Posted by GitBox <gi...@apache.org>.
GitHub user mkurz edited a discussion: On the project's stability, future and funding

Hi everyone!

Like @gmethvin, who wrote some messages here already, I am one of the maintainers of the Play Framework.

Since Play is looking for alternatives to replace akka (including akka-http), it's obvious that pekko would be a feasible alternative for us, given it's a fork of the current akka 2.6.x branch.

We highly appreciate the ambitions you have with pekko and we sincerely hope the project succeeds in the long term.w
However, we do have some concerns about pekko in the long run. That's why we haven't come up with a decision yet on how to move forward in Play.

I want express those concerns here (excuse my ignorance if some of those topics were discussed before already):

- How many seriously active and engaged devs do currently invest time to push the project forward? Specially, how much time, realistically, do individual core contributors think they can invest in the upcoming years? Please correct me if I am wrong, it seems pekko right now still is in it's early stage, being set up, but no real work has been done yet (like features and/or bugfixes).
- I assume all of you currently have full-time jobs (be it employed or as a freelancer/consulting) and some may even have families with kids. The work you do on pekko currently, is that happening outside of your regular occupation?
- Do any of you get time reserved from your employer to work on pekko? Like is your employer backing you and basically sponsoring you to work on pekko?

I do ask those questions because my fear is that in the end there will be like a handful people maintaining pekko to keep it alive in their free time, but as soon as one or two of those most engaged people struggle to invest time next to their jobs (because of whatever reasons... private life kicks in, accident, sickness, a newborn, divorce, changing jobs, single person with lots of free time not single anymore,...), the project may start to slowly fall apart. From my personal experience I know that if other stuff is coming up it sometimes gets tough to keep engaged with a project you actually only work on in your spare time. Lot's of Open Source projects actually just depend on one or two main actors that hold the project together...

That leads my to my second question:

- Have you considered getting serious funding for the pekko project, either to onboard one or two main devs, like at least part time?
- Or if one of you is freelancing/consulting anyway, have you considered working a certain amount of fixed hours for pekko as your "client" during normal working hours, not just as a side project?

Even though it took way more than half a year (almost 9 months actually) in the end we were able to get decent funding for Play, so we are now able to pay one person to work on the project. So I was wondering if you already considered opening an Open Collective and/or GitHub Sponsors account for pekko.
I do think akka is _much_ more widely used then Play ever was and believe that companies using akka right now are much more willing to fund the development of pekko than they are for Play. I also believe that around September, much more companies will feel a pressure to migrate away from akka, when 2.6 is EOL and would then be more willing to invest a bit of money into funding pekko.

• Material provided:
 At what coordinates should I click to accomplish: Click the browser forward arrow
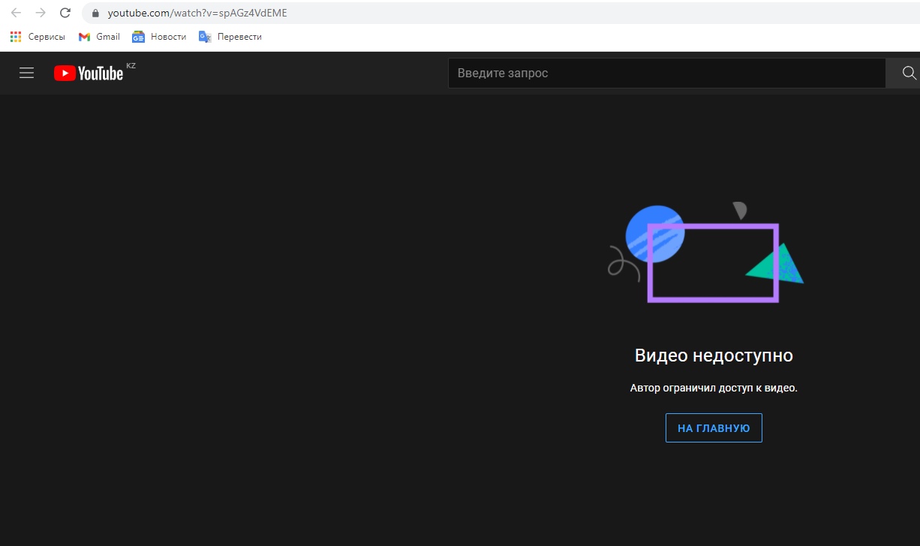(x=41, y=13)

• List of tasks:
[a] Does the discussion post agree with each statement? (i) The writer maintains the Play Framework. (ii) Play has already decided to switch to pekko. (iii) Securing funding for Play took close to nine months. Answer yes or no for each, quoting the deciding words.
[b] Write out the passage of the discussion post between "That leads my" and "least part time?", inclusive.
Please rely on the discussion post alone, not the listing.

• Task answers:
[a]
(i) Yes: "I am one of the maintainers of the Play Framework."
(ii) No: "we haven't come up with a decision yet on how to move forward in Play."
(iii) Yes: "almost 9 months actually"

[b]
That leads my to my second question:

- Have you considered getting serious funding for the pekko project, either to onboard one or two main devs, like at least part time?